→ Work task: Could you return, exactly as written, every line from the one containing "You are a GUI" through the last line of the entries below, leaving out the pictures?

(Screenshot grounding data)
# # #
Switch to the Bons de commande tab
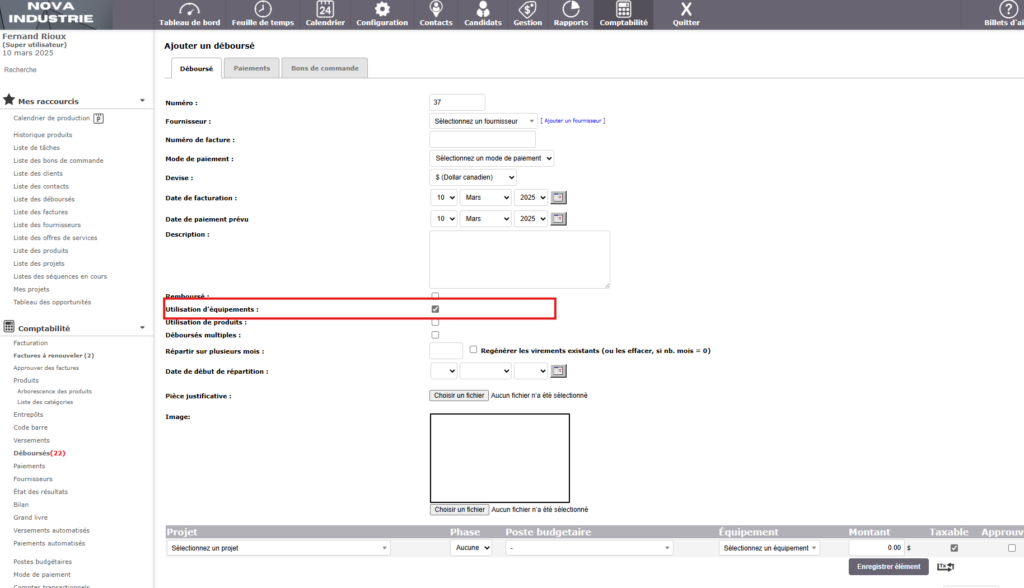(324, 68)
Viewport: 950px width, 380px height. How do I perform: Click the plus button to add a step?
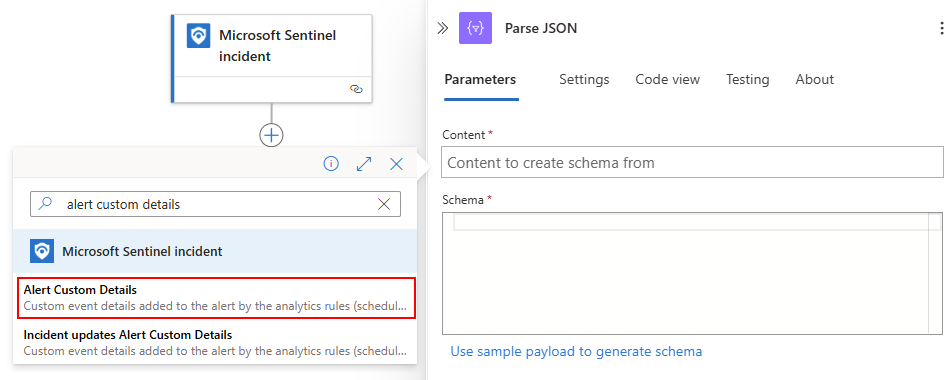coord(271,135)
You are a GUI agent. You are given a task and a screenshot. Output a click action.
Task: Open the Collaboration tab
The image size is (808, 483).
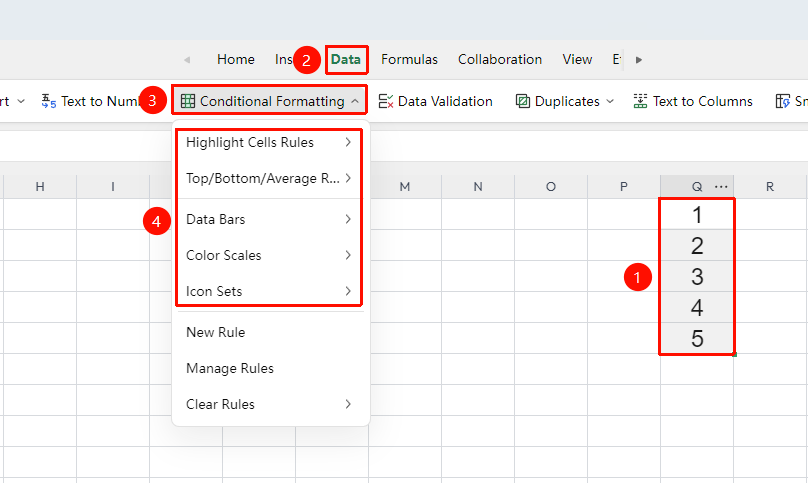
# # #
→ Task answer:
You are a GUI agent. You are given a task and a screenshot. Output a click action.
Task: Open the Collaboration tab
The image size is (808, 483).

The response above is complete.